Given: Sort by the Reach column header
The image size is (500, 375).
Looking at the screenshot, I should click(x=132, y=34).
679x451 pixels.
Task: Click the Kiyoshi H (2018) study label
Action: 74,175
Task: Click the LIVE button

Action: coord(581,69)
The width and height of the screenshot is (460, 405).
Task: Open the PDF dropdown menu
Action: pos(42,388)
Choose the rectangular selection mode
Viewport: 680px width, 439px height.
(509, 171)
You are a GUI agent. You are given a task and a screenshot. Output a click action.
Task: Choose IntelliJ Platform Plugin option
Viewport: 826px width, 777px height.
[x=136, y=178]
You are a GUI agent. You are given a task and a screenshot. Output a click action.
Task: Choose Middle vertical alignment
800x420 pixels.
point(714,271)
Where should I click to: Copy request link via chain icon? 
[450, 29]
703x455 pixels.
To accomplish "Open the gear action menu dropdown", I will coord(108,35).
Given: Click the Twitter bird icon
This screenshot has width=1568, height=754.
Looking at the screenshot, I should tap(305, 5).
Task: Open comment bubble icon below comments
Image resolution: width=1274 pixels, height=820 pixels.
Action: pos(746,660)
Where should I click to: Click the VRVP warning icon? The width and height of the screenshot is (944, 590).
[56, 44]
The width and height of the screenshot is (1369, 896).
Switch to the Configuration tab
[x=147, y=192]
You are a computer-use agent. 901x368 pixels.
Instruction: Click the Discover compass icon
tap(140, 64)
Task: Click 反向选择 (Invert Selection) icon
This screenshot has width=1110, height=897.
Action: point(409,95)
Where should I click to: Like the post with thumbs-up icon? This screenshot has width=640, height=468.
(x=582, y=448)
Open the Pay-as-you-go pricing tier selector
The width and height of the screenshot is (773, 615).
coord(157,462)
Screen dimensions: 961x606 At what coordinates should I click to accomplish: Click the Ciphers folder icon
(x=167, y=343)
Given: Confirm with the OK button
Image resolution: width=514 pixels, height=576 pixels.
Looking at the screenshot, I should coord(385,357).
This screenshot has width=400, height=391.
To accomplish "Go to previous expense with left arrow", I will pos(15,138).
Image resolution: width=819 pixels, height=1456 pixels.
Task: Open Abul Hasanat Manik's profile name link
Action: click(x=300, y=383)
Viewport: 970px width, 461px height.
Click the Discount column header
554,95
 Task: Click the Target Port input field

§ §

## [Exercise directions]
Return all the data exactly as given.

## [Reply]
Given: Sort by the Reach column header
The image size is (500, 375).
Looking at the screenshot, I should click(x=132, y=34).
679x451 pixels.
Task: Click the Kiyoshi H (2018) study label
Action: 74,175
Task: Click the LIVE button

Action: coord(581,69)
The width and height of the screenshot is (460, 405).
Task: Open the PDF dropdown menu
Action: pos(42,388)
Choose the rectangular selection mode
Viewport: 680px width, 439px height.
(509, 171)
You are a GUI agent. You are given a task and a screenshot. Output a click action.
Task: Choose IntelliJ Platform Plugin option
Viewport: 826px width, 777px height.
[x=136, y=178]
You are a GUI agent. You are given a task and a screenshot. Output a click action.
Task: Choose Middle vertical alignment
800x420 pixels.
point(714,271)
Where should I click to: Copy request link via chain icon? 
[450, 29]
703x455 pixels.
To accomplish "Open the gear action menu dropdown", I will coord(108,35).
Given: Click the Twitter bird icon
This screenshot has width=1568, height=754.
Looking at the screenshot, I should tap(305, 5).
Task: Open comment bubble icon below comments
Image resolution: width=1274 pixels, height=820 pixels.
Action: pos(746,660)
Where should I click to: Click the VRVP warning icon? The width and height of the screenshot is (944, 590).
[56, 44]
The width and height of the screenshot is (1369, 896).
Switch to the Configuration tab
[x=147, y=192]
You are a computer-use agent. 901x368 pixels.
Instruction: Click the Discover compass icon
tap(140, 64)
Task: Click 反向选择 (Invert Selection) icon
This screenshot has width=1110, height=897.
Action: point(409,95)
Where should I click to: Like the post with thumbs-up icon? This screenshot has width=640, height=468.
(x=582, y=448)
Open the Pay-as-you-go pricing tier selector
The width and height of the screenshot is (773, 615).
coord(157,462)
Screen dimensions: 961x606 At what coordinates should I click to accomplish: Click the Ciphers folder icon
(x=167, y=343)
Given: Confirm with the OK button
Image resolution: width=514 pixels, height=576 pixels.
Looking at the screenshot, I should coord(385,357).
This screenshot has width=400, height=391.
To accomplish "Go to previous expense with left arrow", I will pos(15,138).
Image resolution: width=819 pixels, height=1456 pixels.
Task: Open Abul Hasanat Manik's profile name link
Action: click(x=300, y=383)
Viewport: 970px width, 461px height.
Click the Discount column header
554,95
 Task: Click the Target Port input field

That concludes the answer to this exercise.